[Task details] Repeat exactly the lines of the listing below, please, starting with the first and ending with the line containing "Continue Reading → (174, 1379)"; leave out the rest.

[Given data]

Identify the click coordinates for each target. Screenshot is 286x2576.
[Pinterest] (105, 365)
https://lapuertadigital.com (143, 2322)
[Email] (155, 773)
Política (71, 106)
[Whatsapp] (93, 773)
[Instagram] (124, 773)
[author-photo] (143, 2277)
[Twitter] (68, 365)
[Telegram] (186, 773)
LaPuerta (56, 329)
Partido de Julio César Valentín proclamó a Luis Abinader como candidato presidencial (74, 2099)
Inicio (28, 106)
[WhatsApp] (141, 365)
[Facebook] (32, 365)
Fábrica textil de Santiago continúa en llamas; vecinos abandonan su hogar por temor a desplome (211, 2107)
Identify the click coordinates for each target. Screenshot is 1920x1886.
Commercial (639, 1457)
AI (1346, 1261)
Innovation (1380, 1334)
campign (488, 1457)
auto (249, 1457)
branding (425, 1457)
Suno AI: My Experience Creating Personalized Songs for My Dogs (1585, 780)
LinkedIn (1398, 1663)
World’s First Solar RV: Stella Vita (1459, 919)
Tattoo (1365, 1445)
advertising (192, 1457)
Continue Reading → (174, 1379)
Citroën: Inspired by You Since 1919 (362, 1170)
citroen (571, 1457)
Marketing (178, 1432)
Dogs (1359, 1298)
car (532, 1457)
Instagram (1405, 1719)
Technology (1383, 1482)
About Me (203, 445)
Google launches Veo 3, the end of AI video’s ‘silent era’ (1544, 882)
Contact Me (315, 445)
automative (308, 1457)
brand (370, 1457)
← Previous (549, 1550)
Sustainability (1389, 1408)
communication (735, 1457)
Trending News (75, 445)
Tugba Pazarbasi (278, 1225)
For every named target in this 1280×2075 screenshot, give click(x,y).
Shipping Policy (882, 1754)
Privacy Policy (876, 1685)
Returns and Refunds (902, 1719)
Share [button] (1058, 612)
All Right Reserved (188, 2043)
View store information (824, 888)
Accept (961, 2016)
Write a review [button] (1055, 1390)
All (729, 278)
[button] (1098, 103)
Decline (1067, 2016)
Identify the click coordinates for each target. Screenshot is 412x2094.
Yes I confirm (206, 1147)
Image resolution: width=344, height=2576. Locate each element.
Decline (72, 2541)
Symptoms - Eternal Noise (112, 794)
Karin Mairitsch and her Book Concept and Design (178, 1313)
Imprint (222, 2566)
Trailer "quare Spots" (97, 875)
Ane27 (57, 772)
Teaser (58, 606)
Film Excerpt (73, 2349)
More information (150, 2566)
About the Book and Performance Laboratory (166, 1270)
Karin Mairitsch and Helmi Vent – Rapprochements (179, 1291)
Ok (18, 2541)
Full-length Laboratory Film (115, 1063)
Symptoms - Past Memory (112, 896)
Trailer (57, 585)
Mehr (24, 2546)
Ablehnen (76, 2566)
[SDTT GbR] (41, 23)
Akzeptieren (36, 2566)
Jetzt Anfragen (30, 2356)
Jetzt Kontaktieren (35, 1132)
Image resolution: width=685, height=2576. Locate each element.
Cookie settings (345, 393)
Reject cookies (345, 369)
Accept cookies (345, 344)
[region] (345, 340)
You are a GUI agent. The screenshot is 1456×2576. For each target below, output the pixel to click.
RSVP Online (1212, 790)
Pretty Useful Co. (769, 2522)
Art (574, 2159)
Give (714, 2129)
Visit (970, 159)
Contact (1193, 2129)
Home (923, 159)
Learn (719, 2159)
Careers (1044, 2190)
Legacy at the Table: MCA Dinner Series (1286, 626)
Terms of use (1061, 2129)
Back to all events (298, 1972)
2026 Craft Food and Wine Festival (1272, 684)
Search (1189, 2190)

[Answer space]
Identify the click coordinates for each target. Screenshot is 286x2576.
[Pinterest] (105, 365)
https://lapuertadigital.com (143, 2322)
[Email] (155, 773)
Política (71, 106)
[Whatsapp] (93, 773)
[Instagram] (124, 773)
[author-photo] (143, 2277)
[Twitter] (68, 365)
[Telegram] (186, 773)
LaPuerta (56, 329)
Partido de Julio César Valentín proclamó a Luis Abinader como candidato presidencial (74, 2099)
Inicio (28, 106)
[WhatsApp] (141, 365)
[Facebook] (32, 365)
Fábrica textil de Santiago continúa en llamas; vecinos abandonan su hogar por temor a desplome (211, 2107)
Identify the click coordinates for each target. Screenshot is 1920x1886.
Commercial (639, 1457)
AI (1346, 1261)
Innovation (1380, 1334)
campign (488, 1457)
auto (249, 1457)
branding (425, 1457)
Suno AI: My Experience Creating Personalized Songs for My Dogs (1585, 780)
LinkedIn (1398, 1663)
World’s First Solar RV: Stella Vita (1459, 919)
Tattoo (1365, 1445)
advertising (192, 1457)
Continue Reading → (174, 1379)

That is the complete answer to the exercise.